I'll keep digging....

Brian

Bill Henning · 2014-03-23 06:22

Very interesting... especially since LOCPTRA does not seem to exhibit the same issue.

I wonder if the related LOCWORD LOCBYTE LOCINST have the same issue?

ozpropdev · 2014-03-23 06:40

Bill Henning wrote: »

Very interesting... especially since LOCPTRA does not seem to exhibit the same issue.

I wonder if the related LOCWORD LOCBYTE LOCINST have the same issue?

Bill
Identical fault for LOCWORD and LOCBYTE.
I'm looking at LOCINST now...

Bill Henning · 2014-03-23 06:50

I suspected as much.

LOCBASE is also part of the same group...

ozpropdev wrote: »

Bill
Identical fault for LOCWORD and LOCBYTE.
I'm looking at LOCINST now...

ozpropdev · 2014-03-23 07:13

Bill Henning wrote: »

I suspected as much.

LOCBASE is also part of the same group...

As expected LOCBASE is the same as the others.
BTW What is LOCINST supposed to do? Wasn't in the last Docs.

ctwardell · 2014-03-23 07:46

Tried this on the nano by changing the LED on P32 to an LED I have on P1.
I see the same behavior.

I like the number sequence, makes me hungry for pie...

C.W.

ctwardell · 2014-03-23 12:47

I played around with this a little more this afternoon.

I have a nano so I modified the original example so that it saves a couple of test values to the hub and then launches the monitor so I they can be reviewed.

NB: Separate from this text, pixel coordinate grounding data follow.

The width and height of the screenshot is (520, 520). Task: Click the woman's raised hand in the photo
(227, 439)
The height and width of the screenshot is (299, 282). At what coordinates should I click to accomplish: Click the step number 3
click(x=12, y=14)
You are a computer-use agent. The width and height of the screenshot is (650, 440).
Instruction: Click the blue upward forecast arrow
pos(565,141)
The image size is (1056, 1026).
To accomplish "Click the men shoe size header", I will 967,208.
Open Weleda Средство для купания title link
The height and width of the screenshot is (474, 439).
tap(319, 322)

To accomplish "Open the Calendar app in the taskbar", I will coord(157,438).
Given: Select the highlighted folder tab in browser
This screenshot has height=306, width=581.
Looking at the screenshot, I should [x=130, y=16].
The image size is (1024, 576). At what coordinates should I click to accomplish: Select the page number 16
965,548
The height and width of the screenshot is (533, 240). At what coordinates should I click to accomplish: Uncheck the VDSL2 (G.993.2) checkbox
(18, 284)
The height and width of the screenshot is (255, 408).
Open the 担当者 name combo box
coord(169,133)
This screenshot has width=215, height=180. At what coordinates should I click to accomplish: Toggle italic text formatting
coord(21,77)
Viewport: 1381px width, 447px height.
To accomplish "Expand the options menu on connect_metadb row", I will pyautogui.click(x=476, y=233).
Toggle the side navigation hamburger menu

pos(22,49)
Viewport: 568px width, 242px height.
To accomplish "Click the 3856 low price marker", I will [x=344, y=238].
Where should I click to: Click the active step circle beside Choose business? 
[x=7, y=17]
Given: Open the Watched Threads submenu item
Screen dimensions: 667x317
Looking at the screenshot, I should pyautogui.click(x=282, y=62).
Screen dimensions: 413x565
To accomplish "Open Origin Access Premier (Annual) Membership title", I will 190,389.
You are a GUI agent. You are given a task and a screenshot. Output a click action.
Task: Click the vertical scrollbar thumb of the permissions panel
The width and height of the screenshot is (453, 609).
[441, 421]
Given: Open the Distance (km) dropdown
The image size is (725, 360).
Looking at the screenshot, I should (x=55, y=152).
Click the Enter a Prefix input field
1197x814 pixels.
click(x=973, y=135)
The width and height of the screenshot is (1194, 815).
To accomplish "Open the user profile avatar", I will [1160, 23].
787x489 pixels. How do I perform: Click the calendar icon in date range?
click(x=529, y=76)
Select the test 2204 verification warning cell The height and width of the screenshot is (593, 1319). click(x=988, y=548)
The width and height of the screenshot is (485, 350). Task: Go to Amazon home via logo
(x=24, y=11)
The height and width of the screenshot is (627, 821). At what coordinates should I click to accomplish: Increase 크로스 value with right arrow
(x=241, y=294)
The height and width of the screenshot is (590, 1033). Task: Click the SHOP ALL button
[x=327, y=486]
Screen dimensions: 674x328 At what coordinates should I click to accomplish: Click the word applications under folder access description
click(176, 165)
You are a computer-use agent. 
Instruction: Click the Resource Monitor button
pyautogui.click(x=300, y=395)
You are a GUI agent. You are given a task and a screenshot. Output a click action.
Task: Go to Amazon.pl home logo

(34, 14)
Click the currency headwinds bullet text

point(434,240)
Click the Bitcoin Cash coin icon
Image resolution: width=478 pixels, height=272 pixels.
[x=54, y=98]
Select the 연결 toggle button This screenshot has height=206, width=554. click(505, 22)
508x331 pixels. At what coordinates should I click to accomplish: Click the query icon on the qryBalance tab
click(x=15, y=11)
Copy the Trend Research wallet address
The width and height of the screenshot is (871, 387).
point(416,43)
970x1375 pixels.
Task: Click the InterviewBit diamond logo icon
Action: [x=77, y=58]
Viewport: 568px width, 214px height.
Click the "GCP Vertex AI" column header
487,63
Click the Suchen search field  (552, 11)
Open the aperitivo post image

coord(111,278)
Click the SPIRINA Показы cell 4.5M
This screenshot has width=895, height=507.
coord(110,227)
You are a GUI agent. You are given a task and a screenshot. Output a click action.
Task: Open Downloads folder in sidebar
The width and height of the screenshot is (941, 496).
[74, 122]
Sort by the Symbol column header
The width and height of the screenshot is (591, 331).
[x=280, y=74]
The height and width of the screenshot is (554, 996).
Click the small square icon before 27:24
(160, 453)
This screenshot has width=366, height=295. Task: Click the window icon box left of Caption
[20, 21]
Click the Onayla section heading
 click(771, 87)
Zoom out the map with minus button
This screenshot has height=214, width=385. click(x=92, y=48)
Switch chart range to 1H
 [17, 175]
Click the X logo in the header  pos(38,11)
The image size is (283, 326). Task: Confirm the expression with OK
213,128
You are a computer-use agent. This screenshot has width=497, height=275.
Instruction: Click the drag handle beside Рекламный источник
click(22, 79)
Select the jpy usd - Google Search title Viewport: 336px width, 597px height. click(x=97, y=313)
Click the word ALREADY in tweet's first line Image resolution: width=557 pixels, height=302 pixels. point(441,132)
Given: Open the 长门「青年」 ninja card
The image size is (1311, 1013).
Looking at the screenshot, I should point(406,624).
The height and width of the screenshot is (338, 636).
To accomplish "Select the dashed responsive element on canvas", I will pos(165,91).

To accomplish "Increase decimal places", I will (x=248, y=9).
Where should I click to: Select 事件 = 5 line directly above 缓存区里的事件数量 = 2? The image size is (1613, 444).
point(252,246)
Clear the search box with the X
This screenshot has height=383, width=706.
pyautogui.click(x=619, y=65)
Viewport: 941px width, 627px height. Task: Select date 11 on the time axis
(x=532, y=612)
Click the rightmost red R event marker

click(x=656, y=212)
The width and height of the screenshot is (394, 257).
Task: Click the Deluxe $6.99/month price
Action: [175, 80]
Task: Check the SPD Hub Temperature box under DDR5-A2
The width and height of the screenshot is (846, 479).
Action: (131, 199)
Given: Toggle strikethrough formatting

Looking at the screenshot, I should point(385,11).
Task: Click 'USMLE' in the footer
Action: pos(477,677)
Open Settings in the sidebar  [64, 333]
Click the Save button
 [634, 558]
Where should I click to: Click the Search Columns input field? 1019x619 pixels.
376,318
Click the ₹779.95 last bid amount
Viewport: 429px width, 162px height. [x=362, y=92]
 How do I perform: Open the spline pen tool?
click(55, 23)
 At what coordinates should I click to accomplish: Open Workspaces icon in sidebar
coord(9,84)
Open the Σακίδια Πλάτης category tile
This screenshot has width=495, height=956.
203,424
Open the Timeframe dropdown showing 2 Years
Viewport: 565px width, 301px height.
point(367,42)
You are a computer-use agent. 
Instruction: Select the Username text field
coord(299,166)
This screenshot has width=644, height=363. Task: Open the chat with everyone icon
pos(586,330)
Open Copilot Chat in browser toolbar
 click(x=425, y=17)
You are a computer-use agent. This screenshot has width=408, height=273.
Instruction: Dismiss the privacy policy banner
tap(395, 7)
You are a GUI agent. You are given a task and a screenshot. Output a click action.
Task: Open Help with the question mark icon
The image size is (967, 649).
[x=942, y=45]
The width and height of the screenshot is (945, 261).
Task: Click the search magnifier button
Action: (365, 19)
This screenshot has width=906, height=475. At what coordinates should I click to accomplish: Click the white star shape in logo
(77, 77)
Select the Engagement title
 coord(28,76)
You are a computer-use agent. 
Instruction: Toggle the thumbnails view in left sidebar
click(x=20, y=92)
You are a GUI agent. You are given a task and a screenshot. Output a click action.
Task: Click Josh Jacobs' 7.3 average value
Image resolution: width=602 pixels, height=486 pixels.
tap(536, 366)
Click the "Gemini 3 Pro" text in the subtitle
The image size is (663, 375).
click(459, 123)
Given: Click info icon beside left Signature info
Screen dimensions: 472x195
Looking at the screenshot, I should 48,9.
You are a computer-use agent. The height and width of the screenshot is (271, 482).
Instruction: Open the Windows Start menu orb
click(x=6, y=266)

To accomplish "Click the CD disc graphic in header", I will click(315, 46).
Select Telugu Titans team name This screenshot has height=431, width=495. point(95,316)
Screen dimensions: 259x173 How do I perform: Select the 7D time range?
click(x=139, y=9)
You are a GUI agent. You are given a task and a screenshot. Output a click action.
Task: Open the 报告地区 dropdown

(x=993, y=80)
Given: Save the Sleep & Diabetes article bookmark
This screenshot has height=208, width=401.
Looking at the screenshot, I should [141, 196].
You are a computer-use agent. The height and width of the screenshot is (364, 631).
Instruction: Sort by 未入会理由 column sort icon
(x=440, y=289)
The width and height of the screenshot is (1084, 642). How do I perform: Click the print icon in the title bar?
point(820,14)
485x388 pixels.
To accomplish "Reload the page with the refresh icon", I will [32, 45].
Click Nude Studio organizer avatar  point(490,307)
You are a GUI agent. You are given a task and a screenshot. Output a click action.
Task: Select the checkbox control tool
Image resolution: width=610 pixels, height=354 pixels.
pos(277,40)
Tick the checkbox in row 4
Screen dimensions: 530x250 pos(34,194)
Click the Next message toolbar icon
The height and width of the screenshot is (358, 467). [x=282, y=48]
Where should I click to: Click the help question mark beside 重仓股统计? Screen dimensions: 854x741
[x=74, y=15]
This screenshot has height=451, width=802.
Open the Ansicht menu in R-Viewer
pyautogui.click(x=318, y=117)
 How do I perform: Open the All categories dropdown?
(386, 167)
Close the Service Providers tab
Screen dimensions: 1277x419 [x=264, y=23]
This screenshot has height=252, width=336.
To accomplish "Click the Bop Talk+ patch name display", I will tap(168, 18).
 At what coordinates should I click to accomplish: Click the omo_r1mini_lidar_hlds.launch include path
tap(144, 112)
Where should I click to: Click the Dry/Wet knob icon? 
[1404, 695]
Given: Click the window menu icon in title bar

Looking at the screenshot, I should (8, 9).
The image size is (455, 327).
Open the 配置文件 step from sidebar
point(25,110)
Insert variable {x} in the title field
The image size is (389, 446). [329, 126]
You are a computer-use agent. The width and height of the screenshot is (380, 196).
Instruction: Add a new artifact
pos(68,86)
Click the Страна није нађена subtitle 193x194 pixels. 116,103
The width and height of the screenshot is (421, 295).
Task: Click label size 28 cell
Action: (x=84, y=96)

It looks like in the cases where LOCLONG fails it is using the index value from D and the relative offset from S but is failing to include the absolute address of the instruction itself.

Examples:

When label bug is at address $e54 the value returned by the LOCLONG is $e70 which points at the correct value in the list.
When label bug is at address $e58 the value returned by the LOCLONG is $1C which is $e74 - $e58. ($e74 is the expected value)

The error pattern repeats as shown by Brian and the error value is always off by the address of the LOCLONG.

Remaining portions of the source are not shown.